@ Harald - My assumption is that NETMF has limited the amount of debug info loaded onto the physical hardware to limit the amount of memory taken by an assembly.
However, you can do that mapping manually if it is really required. The IP (instruction pointer) address included in the exception is the address of the offending IL instruction (actually it is 1 higher than the start of the address) relative to the start of the method, so using ILDasm you can inspect the code and relatively easily map it back to your original source code.
Just to share an example of what I am saying, here is a contrived and admittedly non-complex demonstration.
Given the following code
public class Test
{
static void Main(string[] args)
{
DoSomething(5);
DoSomething(0);
Debug.Print("Done");
}
static int DoSomething(int x)
{
return 15 / x;
}
}
We will get the following DivideByZeroException
#### Exception System.Exception - CLR_E_DIVIDE_BY_ZERO (1) ####
#### Message:
#### StackTraceDemo.Test::DoSomething [IP: 0005] ####
#### StackTraceDemo.Test::Main [IP: 000a] ####
Here we see that the initial exception was raised in DoSomething at address 5 and that was caused by and earlier call from Main at address 0x000a.

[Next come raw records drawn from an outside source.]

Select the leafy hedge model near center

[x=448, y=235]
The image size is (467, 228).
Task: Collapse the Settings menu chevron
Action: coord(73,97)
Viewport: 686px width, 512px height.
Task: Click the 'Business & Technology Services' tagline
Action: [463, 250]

Using ILDasm our code decompiles to
DoSomething.IL
.method private hidebysig static int32 DoSomething(int32 x) cil managed
{
// Code size 10 (0xa)
.maxstack 2
.locals init ([0] int32 CS$1$0000)
IL_0000: nop
IL_0001: ldc.i4.s 15
IL_0003: ldarg.0
IL_0004: div
IL_0005: stloc.0
IL_0006: br.s IL_0008
IL_0008: ldloc.0
IL_0009: ret
} // end of method Test::DoSomething
Remember I said that the IP address is one more than the address of the offending IL instruction, so in our case the IP was address 5 we look at address 4 and see a div instruction, so this is the IL instruction that caused the exception, so why?
Like normal we follow the stack trace and we take a look at Main, the stack trace says we need to look at IP 0x000a, one less than that is 0x0009.
.method private hidebysig static void Main(string[] args) cil managed
{
.entrypoint
// Code size 27 (0x1b)
.maxstack 8
IL_0000: nop
IL_0001: ldc.i4.5
IL_0002: call int32 StackTraceDemo.Test::DoSomething(int32)
IL_0007: pop
IL_0008: ldc.i4.0
IL_0009: call int32 StackTraceDemo.Test::DoSomething(int32)
IL_000e: pop
IL_000f: ldstr "Done"
IL_0014: call void [Microsoft.SPOT.Native]Microsoft.SPOT.Debug::Print(string)
IL_0019: nop
IL_001a: ret
} // end of method Test::Main
Add address 0x0009 we see this is our second call to DoSomething, that makes sense and just before that the arguments to the function call would have been loaded to the stack. We see the following just before the operation
IL_0008: ldc.i4.0
This is loading the value 0 onto the stack, yip, we are passing a 0 to the function which is the root of our problem.
Like I said a rather contrived and very very simple example, other scenarios involving variables etc. or a little more complex, but not so complex that we cannot follow the same process to identify the source of the issue. Fortunately the IL will still have the variable names associated with the code etc.
Sometimes this helps because if you have a complex expression that is blowing up, normally you only know that on that line something is going wrong, while at the IL level the expression is broken down into separate pieces and you have a fair chance at matching the IL to a specific part of the expression that is causing the exception, this can get quite complex with the compiler optimizations but once you get a handle on reading IL it is not that tough.